Bu anlamda bizim cumhuriyetimiz hukukî ve kültürel bir cumhuriyet sanki. Ama maalesef siyasal ve ekonomik bir cumhuriyet değil. Cumhuriyetin “iyi bişi” olduğu konusunda genel bir mefhuma sahibiz. Fakat onun aslında ne olduğu konusunda, onun içinin nasıl doldurulması gerektiği konusunda kafamız epeyce karışık.
Seçeneklerin varolduğu bir rejim
Bütün kadınların başını örttüğü bir toplum “demokratik” bir toplum olabilir. Hiçbir evinde pimapen pencere olmayan bir toplum da “çağdaş” olabilir. Çoğunluğunun namaz kıldığı bir toplum “modern”, “laik” olabilir. Önemli olan bunların birer zorunluluk olmaması, birer tercihe dayanmasıdır. Belki de ancak bu “kültürel perde” kalktığında cumhuriyetin aslında ne olduğunu hatırlayabiliriz: Özgürlük, Eşitlik, Kardeşlik.
Sözünü ettiğim Anadolu ninesi için cumhuriyet, onun başına gelen, hatta maruz kaldığı bir şeydi. Bütün bu birikmiş maruziyetler aslında nine için CHP’yi, ağzıyla kuş tutsa bile, bir siyasî seçenek kılmayan şeydi. Türkiye’ye ya da daha genel anlamda modernleşme toplumlarına özgü bir “demokrasi paradoksu”ndan kolaylıkla söz edilebilir: Herhangi bir yurttaş için, siyasî yelpazede yer alan herhangi bir siyasî partinin neredeyse otomatik olarak bir seçenek olarak gözükmemesi!

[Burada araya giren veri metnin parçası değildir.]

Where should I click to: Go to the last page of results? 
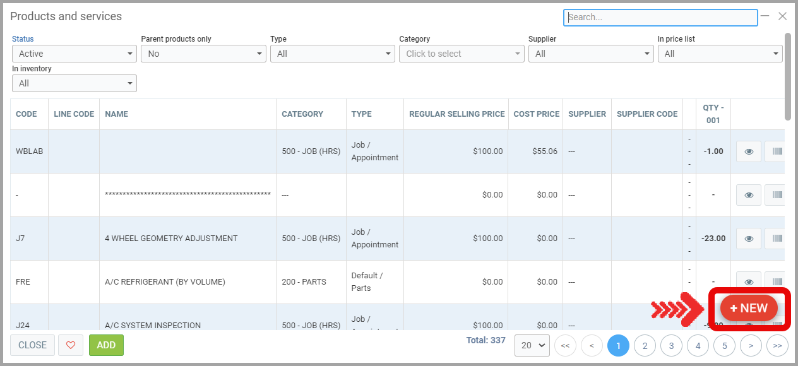point(777,345)
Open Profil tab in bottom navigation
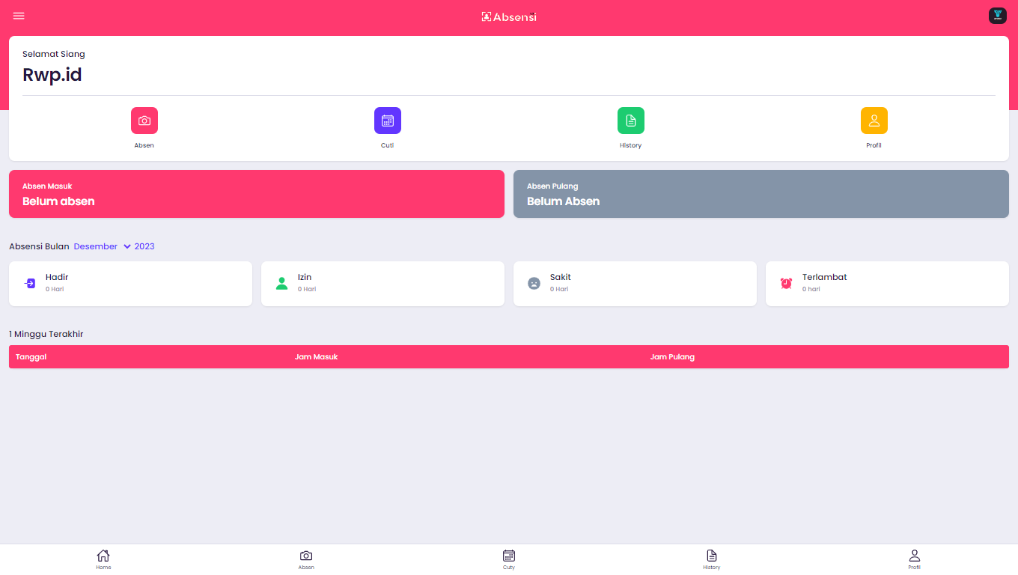Screen dimensions: 1018x575 click(x=914, y=559)
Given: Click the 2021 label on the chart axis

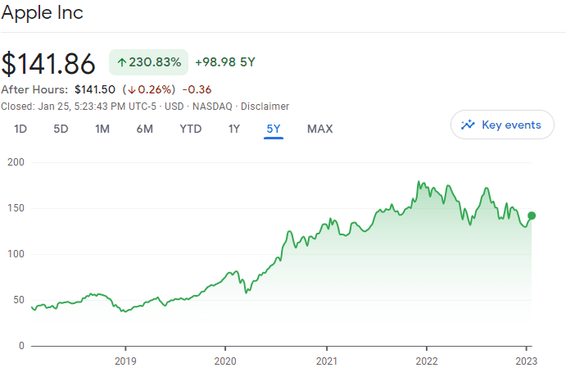Looking at the screenshot, I should click(x=327, y=361).
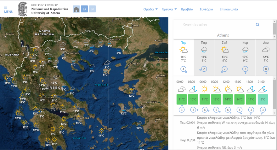Image resolution: width=277 pixels, height=150 pixels.
Task: Click the 12:00 temperature 14°C box
Action: 228,99
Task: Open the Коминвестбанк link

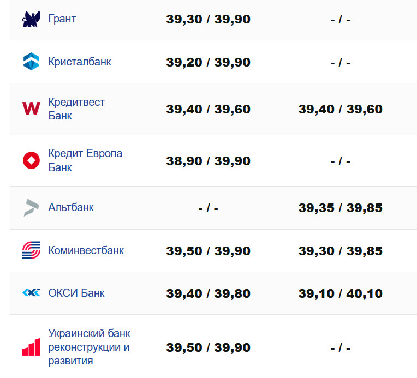Action: pyautogui.click(x=86, y=250)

Demokrasi seçeneklerin varolduğu bir rejimin adıdır. Hatta bu seçeneklerin oldukça çeşitli olduğu bir rejimin adı. Biliyorum, Türkiye’de bu tür cümleler kuranlara “liberal” deniyor. Demokrat yokluğundan kaynaklanıyor olabilir elbette. Bu bence liberalizme yapılmış bir iltifattır! Ben ise buna “asgari demokratlık” diyorum. Demokrasi öyle ya da böyle çok geniş siyasî çizgilerin asgaride demokrat olduğu bir rejimin adıdır. Cumhuriyetin kurucu partisi “demokrat” değilse, bu ülkede demokrasiden nasıl söz edeceğiz?